Chris & Cristina Capoot, both 34: Correctional Healthcare Management Inc.

"From experience, [I] knew Chris and I could start our own company and do it 100 percent better," says Cristina Capoot, once vice president for a prison health-care provider. Cristina and husband Chris took the risk in 1997 and founded Correctional Healthcare Management Inc. (CHM) in their Englewood, Colorado, home--taking a second mortgage, selling a car and maxing out credit cards to get start-up capital.

A year of nail-biting preceded the signing of CHM's first contract with a Colorado county jail. "Literally three weeks away from selling our home and declaring bankruptcy, we landed our first contract," says Chris. Since signing that contract, word has spread about the company, which handles everything from hiring nurses to paying for inmate hospital visits. Today, CHM serves 19 facilities in five states and has over 230 medical professionals on its payroll.

"We took those dice, rolled them, and our numbers came up at the last minute," Chris says. "We got that one opportunity to get our foot in the door to prove the level of service we had promised, and it's been downhill ever since." And with 2003 sales projections of $11.2 million, it should be a sweet ride.

Success Secrets

What were some of the biggest challenges you faced when starting up?
Chris Capoot: I think the hardest thing was our age; it was [trying] to convince these county sheriffs [and] commissioners that a couple kids under the age of 30 could actually take such an important component of their jail operations and manage it.
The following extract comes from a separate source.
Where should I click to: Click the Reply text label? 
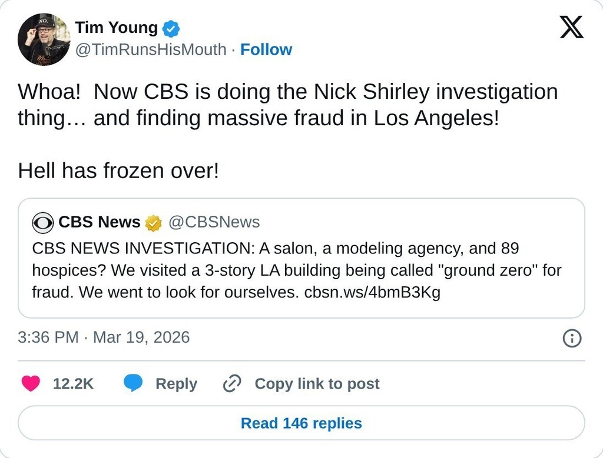tap(176, 384)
The first place you're going to get sued in jail is the medical department. So the biggest challenge was [getting] the first opportunity to prove that, in fact, we had the appropriate knowledge and background to operate in this industry.

Considering it took a year to get your first contract, what were you doing to stay afloat?
Chris: Living off our second mortgage; living off credit cards.
Cristina Capoot: We started our company with no loans, no cash.
Chris: Other than our second mortgage and our credit cards, we didn't have any working capital. We didn't go out and seek SBA financing; we did it out of our own pocket.

Why did you want to do it that way?
Cristina: Because our company is so unique. We had approached the bank we were doing our personal banking with, [and] they weren't interested in giving us collateral to start doing more marketing.

We didn't need a lot of money to start up because we're in the service industry. We needed that first contract, that first monthly check to start making our payments to our nurses, and once we got that first contract, everything worked out very well. Cash flow was not an issue.

Why didn't you give up?
Cristina: Because we knew enough people in the industry that believed in us and they just kept saying, "It's going to happen, it's going to happen; these things don't just happen overnight." We knew if we could get one contract, that would be our opportunity. And if that bid wouldn't have worked out, we would have said we can't do this anymore.

When did you first feel like this business was going to be a success?
Cristina: Probably a year after we landed that first contract and the phone was ringing with other counties saying, "We want you to do our jail as well." Knowing that we didn't have to bid on some of these contracts, that made us feel very successful. I think we knew [then] we were going to make it.